FAS STKP2
SUPPLEMENT DATED AUGUST 11, 1998
TO THE PROSPECTUS OF
FRANKLIN TEMPLETON FUND ALLOCATOR SERIES
DATED DECEMBER 1, 1997, AS AMENDED AUGUST 3, 1998
The prospectus is amended as follows:
Franklin Bond Fund ("Bond Fund") is added to the list of Underlying Funds in
which the Funds may invest. The Funds will invest in Advisor Class shares of
Bond Fund.
The investment goal of Bond Fund is to provide a high level of current income
consistent with the preservation of capital, with capital appreciation over the
long term as a secondary goal. The fund tries to achieve its investment goal by
investing at least 65% of its total assets in investment grade fixed-income
securities, including debt securities and mortgage-backed and asset-backed
securities. Up to 35% of the fund's total assets may be invested in
non-investment grade fixed-income securities. The fund may buy securities of
issuers in any foreign country, developed or developing.
The fund will allocate assets among securities in various market sectors based
on its investment manager's assessment of changing economic, market, industry
and issuer conditions. The fund's investment manager will use a "top-down"
analysis of macroeconomic trends, combined with a "bottom-up" fundamental
analysis of market sectors, industries and issuers to attempt to take advantage
of varying sector reactions to economic events. The investment manager will
evaluate business cycles, changes in yield curves and apparent imbalances in
values between and within markets, as well as the risks of investing in
particular foreign markets.
The fund may buy fixed-income securities which are rated B or better by Moody's
or S&P or unrated debt which it determines to be of comparable quality.

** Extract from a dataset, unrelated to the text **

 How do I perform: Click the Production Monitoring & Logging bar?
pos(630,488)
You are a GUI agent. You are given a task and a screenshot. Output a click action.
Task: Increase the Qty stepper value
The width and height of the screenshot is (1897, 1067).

The fund may invest in mortgage-backed securities that are issued by U.S.
government agencies, foreign government agencies, and private institutions. The
payment of interest and principal on securities issued by U.S. government
agencies generally is guaranteed either by the full faith and credit of the U.S.
government or by the credit of the agency. The guarantee applies only to the
timely repayment of principal and interest and not to the market prices and
yields of the securities or to the Net Asset Value or performance of the fund,
which will vary with changes in interest rates and other market conditions.
Mortgage-backed securities issued by foreign government agencies and private
institutions are not guaranteed by the U.S. government or its agencies. The fund
may also invest in collateralized mortgage obligations.
The fund may invest in Treasury bills, notes and bonds, which are direct
obligations of the U.S. government, backed by the full faith and credit of the
U.S. Treasury, and in securities issued or guaranteed by federal agencies. The
fund may also invest in securities issued or guaranteed by foreign governments
and their agencies.
Under ordinary circumstances, the fund does not expect that it will invest more
than 10% of its total assets in futures and related options contracts; however,
during the fund's initial period of operations, it is anticipated that the
fund's investment in these contracts will not exceed 25% of total assets. To
help protect its portfolio against adverse changes in foreign currency exchange
rates, the fund may (1) buy and sell foreign currency at the prevailing rate in
the foreign currency exchange market; and (2) enter into forward foreign
currency contracts which are agreements to buy or sell a specific currency at a
set price on a future date (generally within one year).
Please keep this supplement for future reference.